ULTRASONIC Provision is provided for connecting an ultrasonic anemometer, showing in Figure 15, instead of the Miniaervane. The ultrasonic sensor provides both wind speed and direction without any moving parts. The ultrasonic sensor uses the same power as the power in and is isolated from the rest of the motherboard. The ultrasonic sensor used must be verified capable of using the customer supplied power in the range from 10 to 30VDC.
Figure 15: Ultrasonic sensor
To install the ultrasonic anemometer, remove the loosen the cap screw and remove the cap. Also remove the cable support plug in the top of the mast. To wire in the ultrasonic the RJ45 cable can be used to pull the wires for the ultrasonic through the mast section. It may be easier to cut the RJ45 connector of off the end of the cable then tape the ultrasonic wires to it to pull it through. If the cable is having difficulty getting through the mast the two bolts holding the PVmet-500 enclosure on the mast can be temporarily removed and then reinstalled after the cable is pulled through. The ultrasonic communicates with the PVmet-500 using a serial RS-232 cable. Connect the sensors transmit (TX) to the PVmet-500’s receive (RX) terminal. The sensor RX is connected to the PVmet-500’s TX terminal. The ultrasonic sensor provided by RainWise is part number 500-0913 and is shown below in Figure 16.
Figure 16: RainWise ultrasonic part number 500-0913
– 13 –

RAINFALL / PRECIPITATION SENSOR
There are two terminals on the main board for an optional rain gauge. The PVmet-500 is compatible with any 0.2mm tipping bucket rain gauge that uses a normally open switch contact. The inputs are not polarity sensitive.

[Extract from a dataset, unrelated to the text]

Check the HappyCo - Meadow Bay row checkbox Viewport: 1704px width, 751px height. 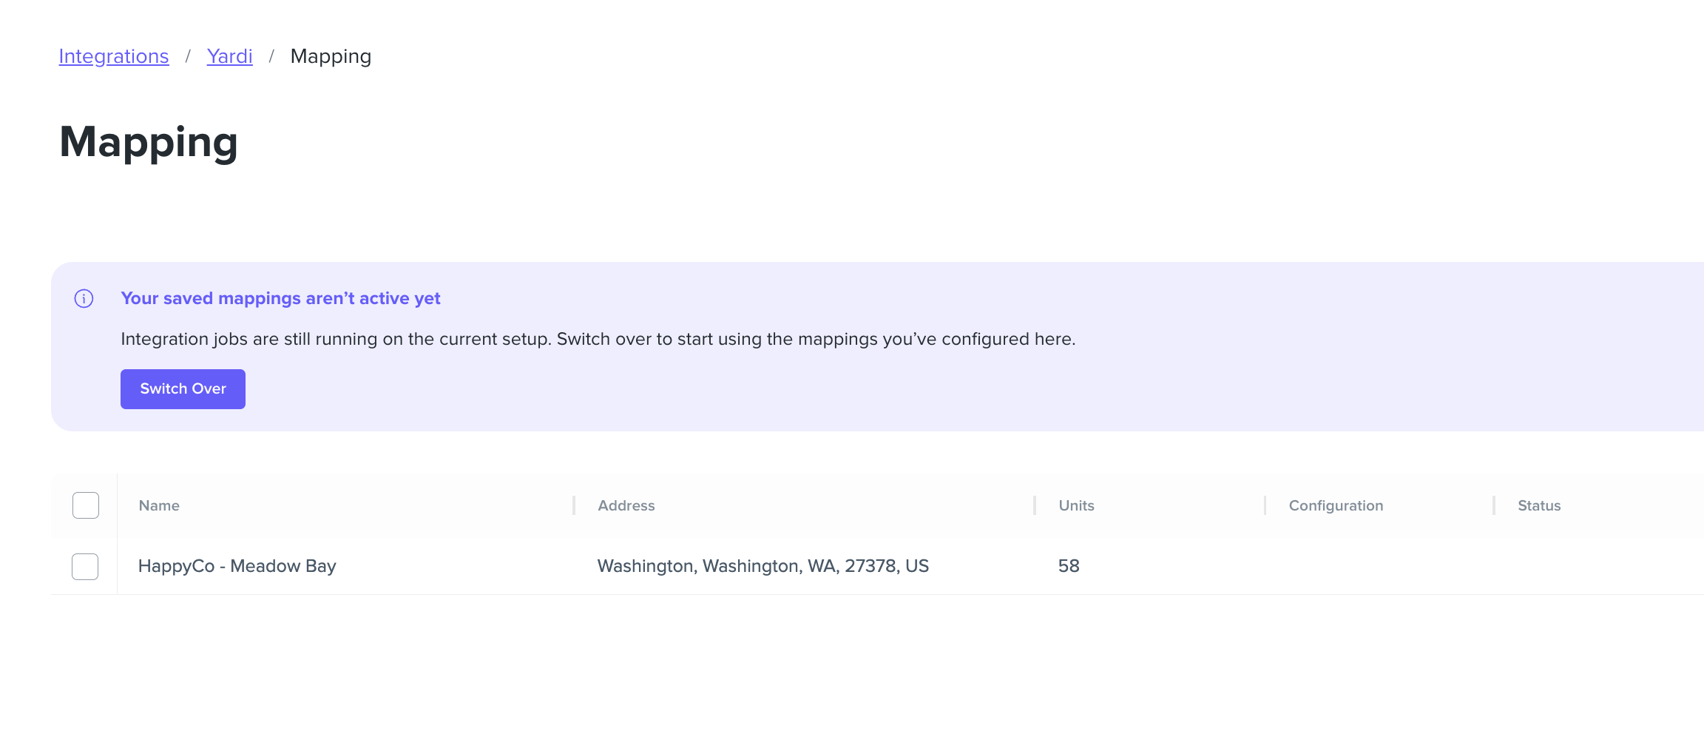(x=85, y=567)
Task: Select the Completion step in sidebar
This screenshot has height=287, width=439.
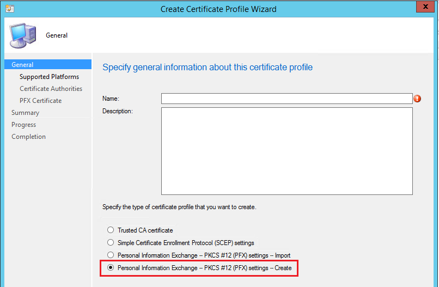Action: [x=28, y=137]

RELATIVE HUMIDITY AND TEMPERATURE SENSOR
The relative humidity/temperature sensor is pre-installed at the factory. The sensor is precisely placed within the tube putting the sensor in-line with holes to allow adequate air flow. If the sensor requires replacement, separate the top mast from the middle mast while feeding a little cable up through the hole under the enclosure.
The temperature sensor is mounted on a long thin PCB board that has ears for locating it in the proper position within the temperature shield stack. Because the sensor is exposed to moisture and dust the cable is terminated on the board and completely sealed so the cable and sensor are changed as a unit. It can be difficult to get the new cable feed through the mast then up through the hole below the enclosure so attaching a tagline to the old sensor before removing it will make installation of the new sensor easier.

RHT Terminal + DA CL –

Wire Color Red Green White Black

BACK OF MODULE TEMPERATURE SENSOR The PVmet-500 is designed to support up to three back of module (BOM) temperature sensors as shown in Figure 17.

Figure 17: BOM sensors
– 14 –

The only BOM sensors supported are provided by RainWise and they are 10K PTC thermistors in an aluminum housing. No other temperature sensors are supported at this time. The sensors are purely resistive, so the electrical connections are reversible. The cable for the BOM sensor is shielded for noise reduction and to protect from ESD/EMI. The shield is not connected at the sensor end it is only to be connected at one point, directly at the main board using the 360° shield connector which is internally connected to the earth ground connection. Notice how the shield wire is wrapped around the sheath of the cable in Figure 17.
Figure 17: Typical BOM wire end and wire end with wrapped shield
The 360° shield spring clamp provides a solid shield connection and a good path for dissipating noise and transients. To attach the cable simply press the cable with wrapped shield into the spring clamp as shown in Figure 18.
Figure 18: BOM cable inserted into 360° shield connection
Properly connecting the shield is important for sensor accuracy and system protection. If the BOM sensor is located too far from the PVmet-500 for the included length of cable an extension cable can be used if the shield is connected and not connected to ground except at the PVmet-500 360° shield connector. Changing the length of the cable will cause an error in the temperature reading. To counter the added error of a longer cable a temperature derating factor of -0.041 C° per meter of extended cable. Table 1 shows some common examples of temperature correction.
– 15 –

Table 1: Example BOM temp corrections due to longer cables.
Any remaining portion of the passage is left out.